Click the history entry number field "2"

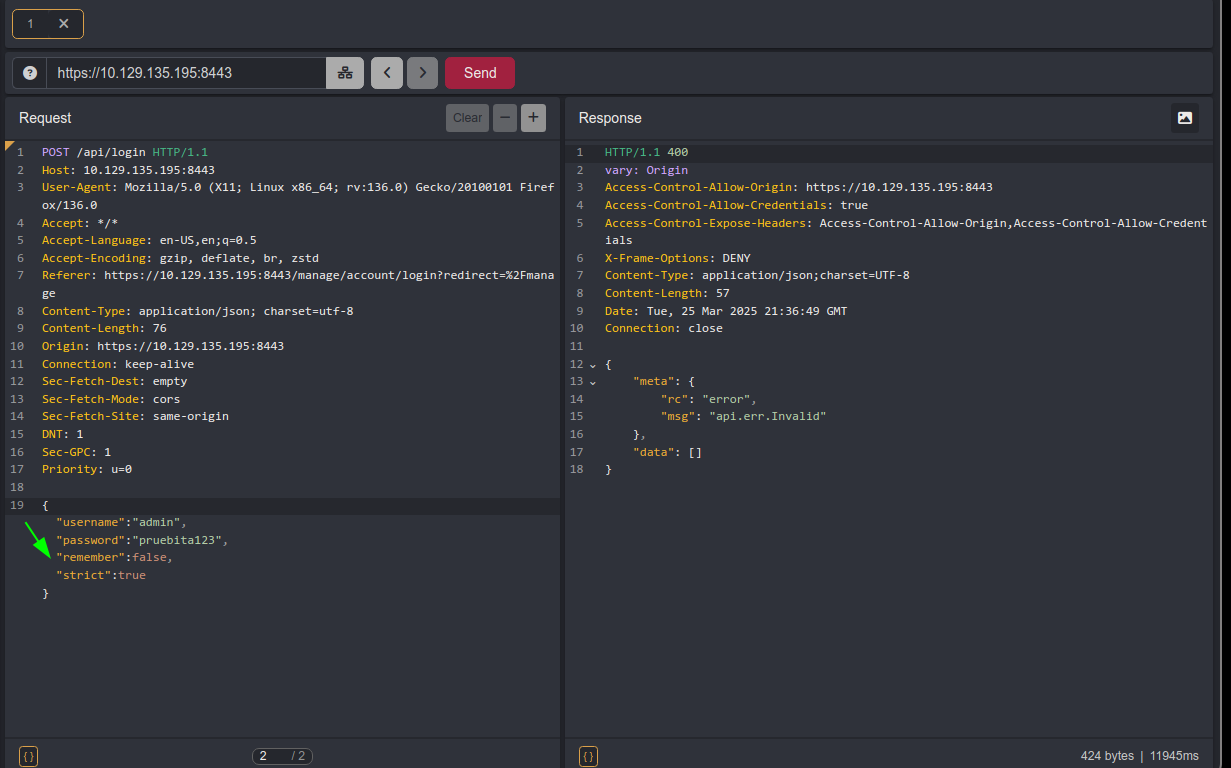(x=268, y=756)
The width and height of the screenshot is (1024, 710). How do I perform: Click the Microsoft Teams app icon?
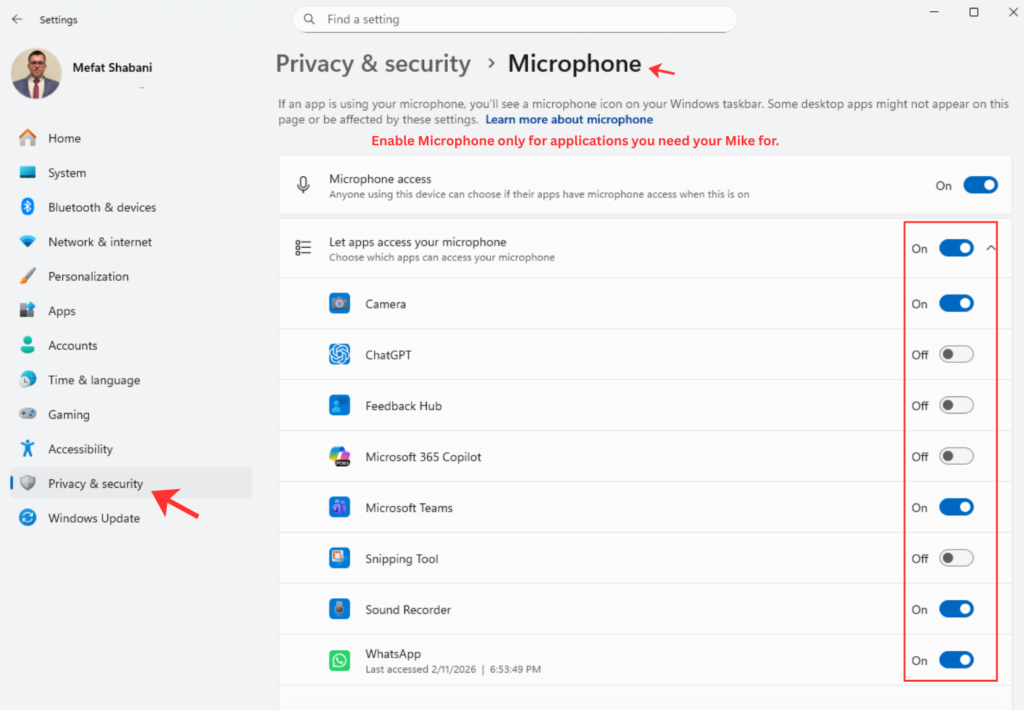point(339,508)
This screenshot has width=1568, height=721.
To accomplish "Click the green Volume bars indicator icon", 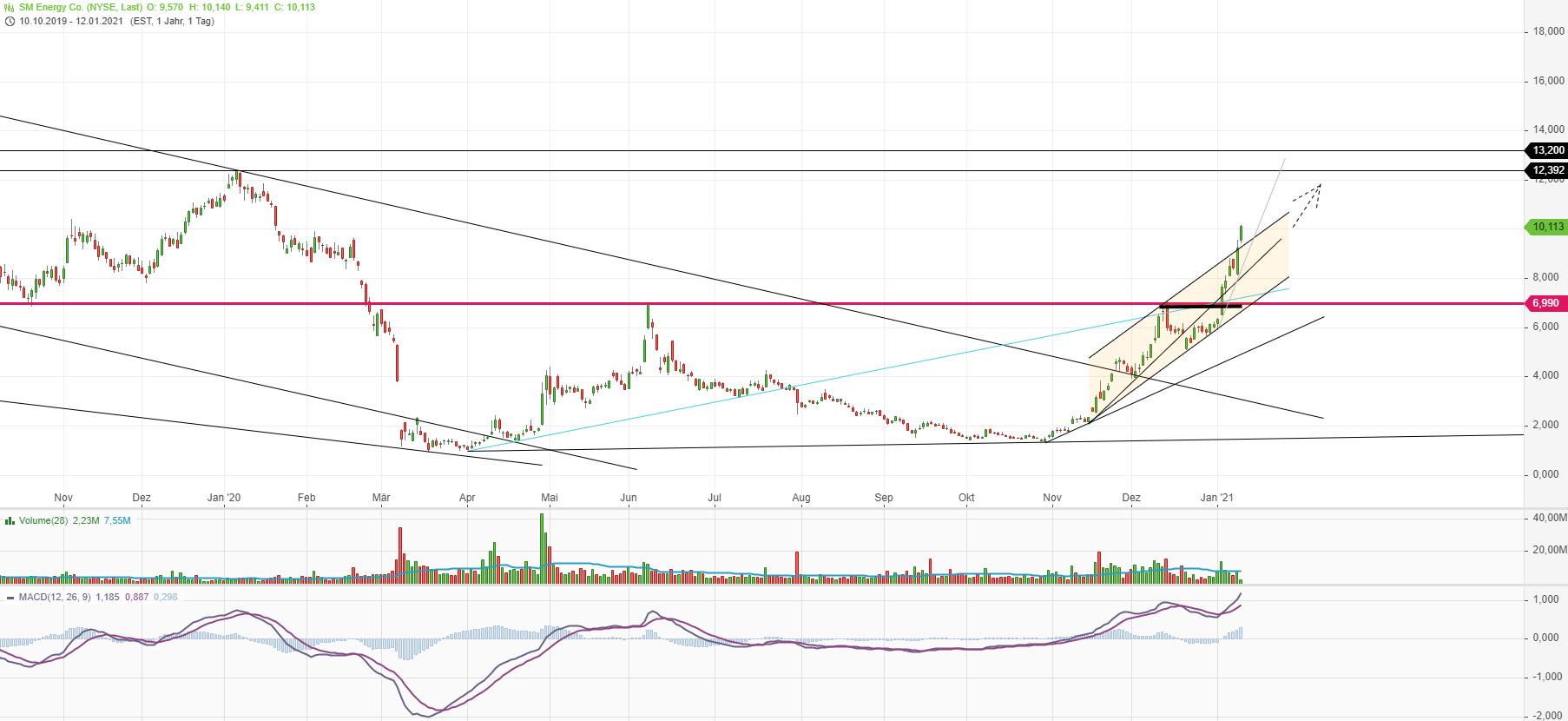I will [x=10, y=521].
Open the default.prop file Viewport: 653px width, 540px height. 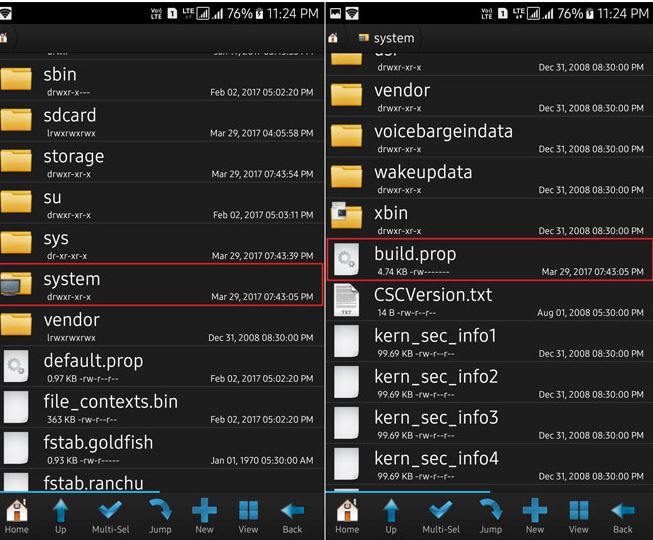pos(160,366)
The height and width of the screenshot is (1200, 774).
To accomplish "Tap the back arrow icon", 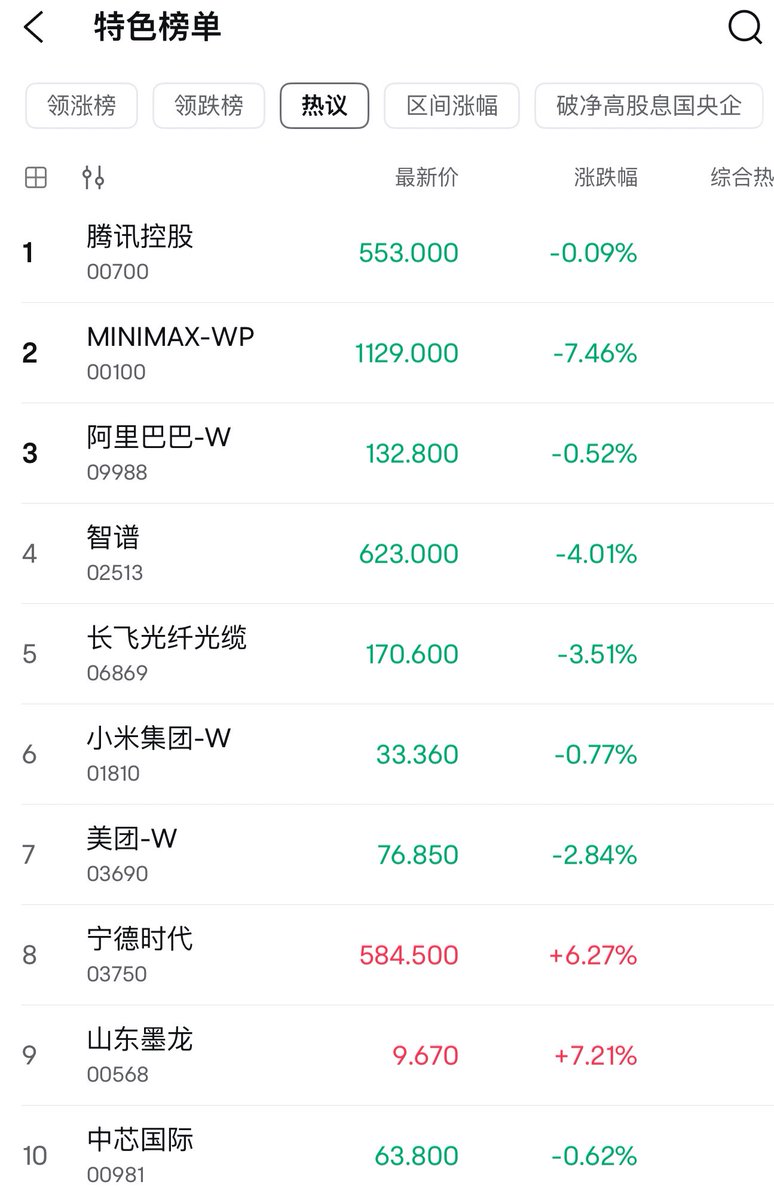I will pyautogui.click(x=34, y=28).
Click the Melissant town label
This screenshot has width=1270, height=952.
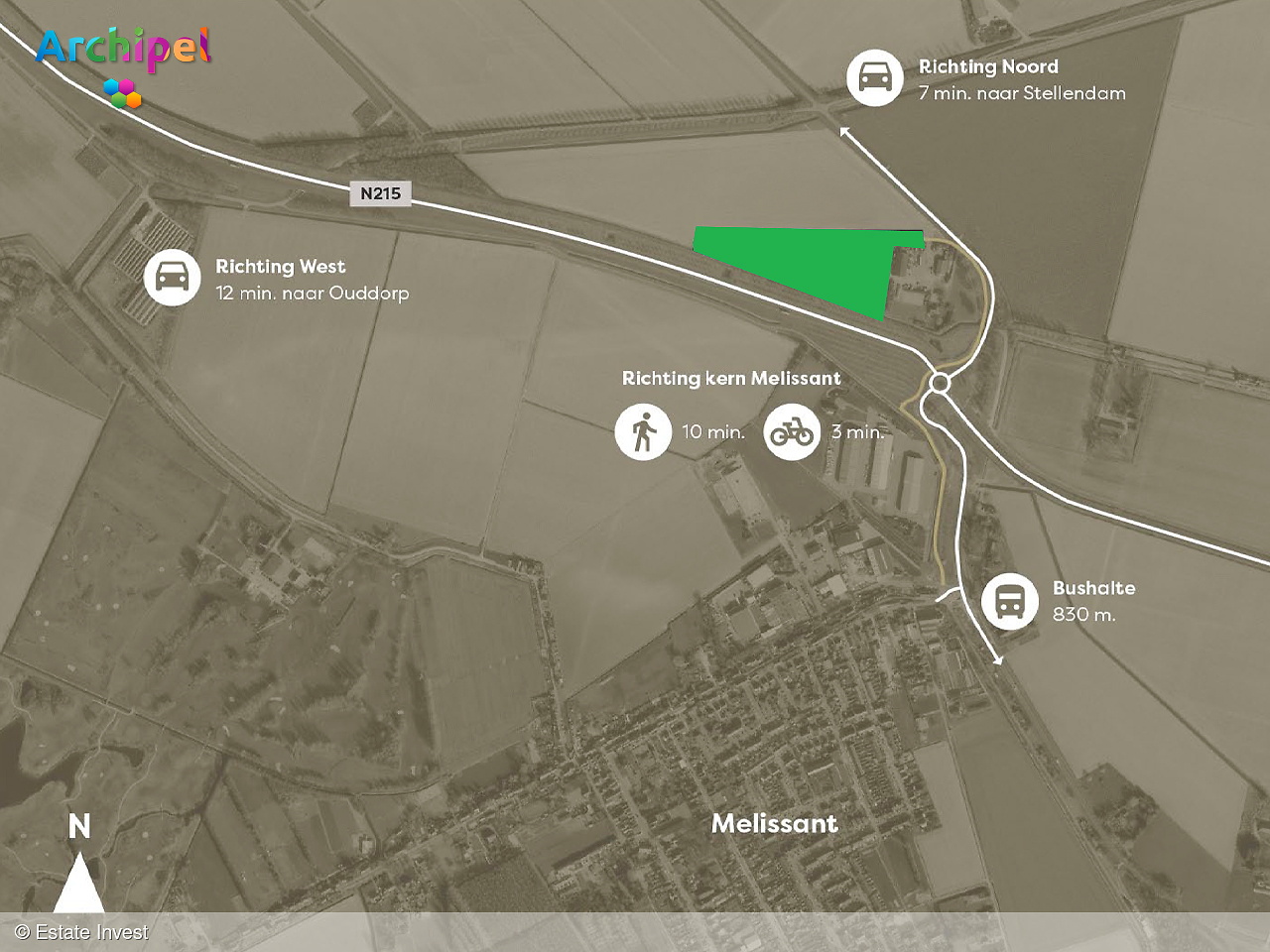(775, 823)
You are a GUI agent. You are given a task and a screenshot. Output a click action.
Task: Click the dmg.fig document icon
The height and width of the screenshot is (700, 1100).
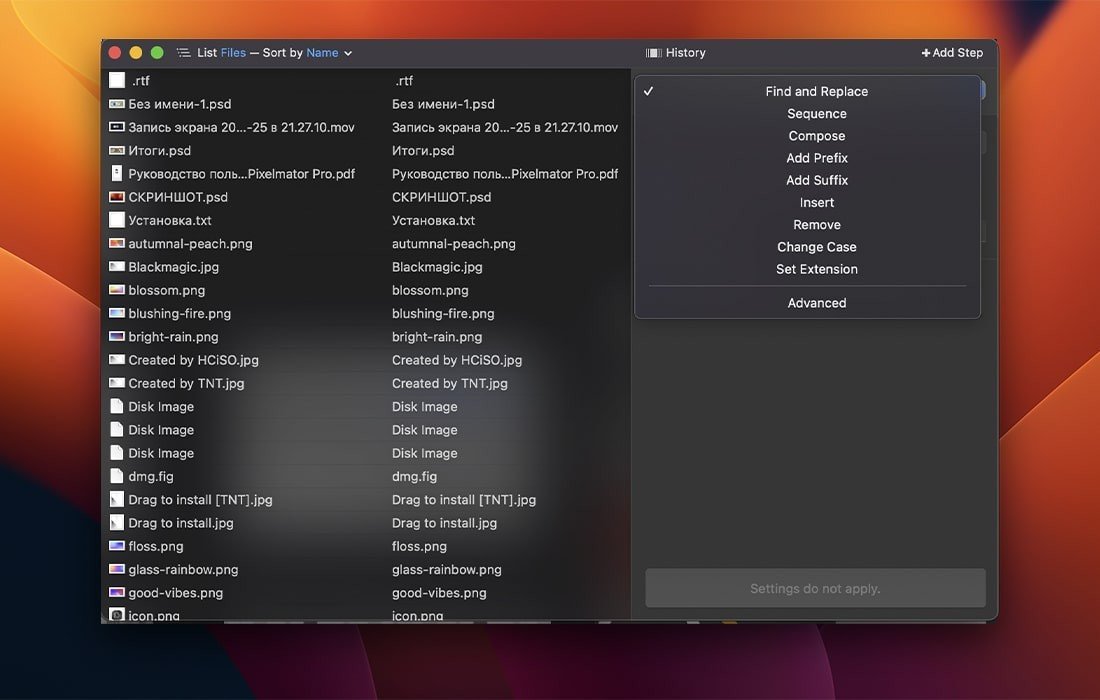117,477
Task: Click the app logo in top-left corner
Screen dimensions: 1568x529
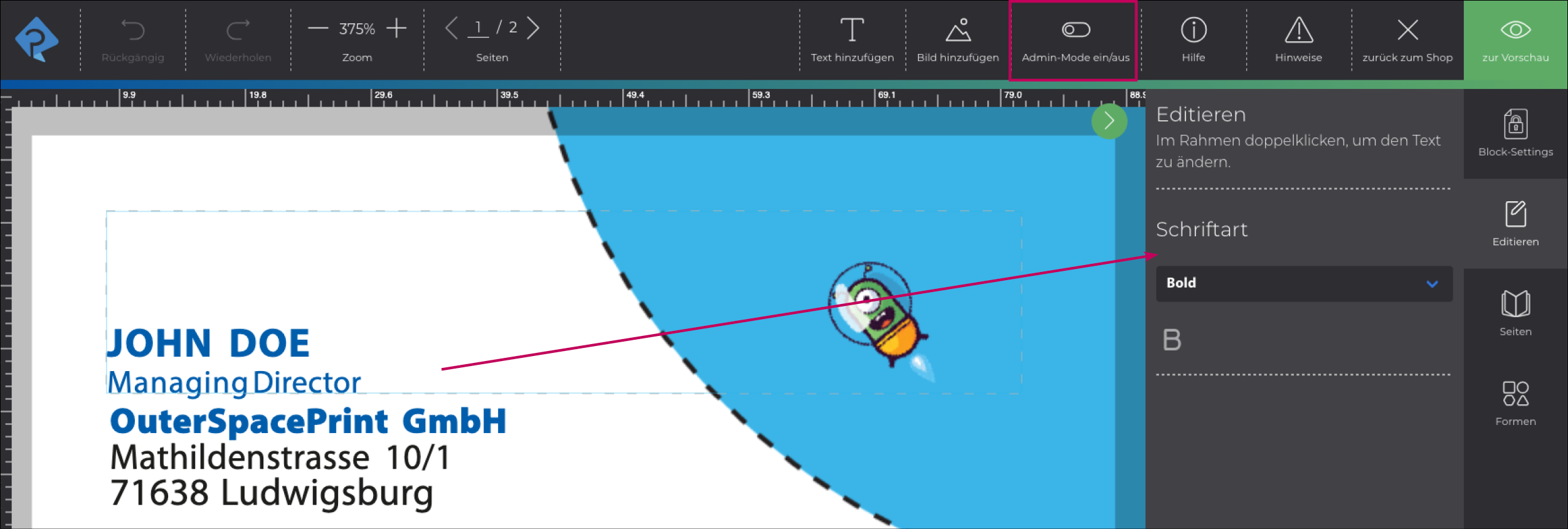Action: click(x=37, y=39)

----

__Task__.
Beginning at the line that contains "Task: Click the dmg.fig document icon", copy each remaining line of the records exactly, through the final one. Omit the pictures.

__Completed task__.
Task: Click the dmg.fig document icon
The height and width of the screenshot is (700, 1100).
117,477
Task: Click the app logo in top-left corner
Screen dimensions: 1568x529
Action: click(x=37, y=39)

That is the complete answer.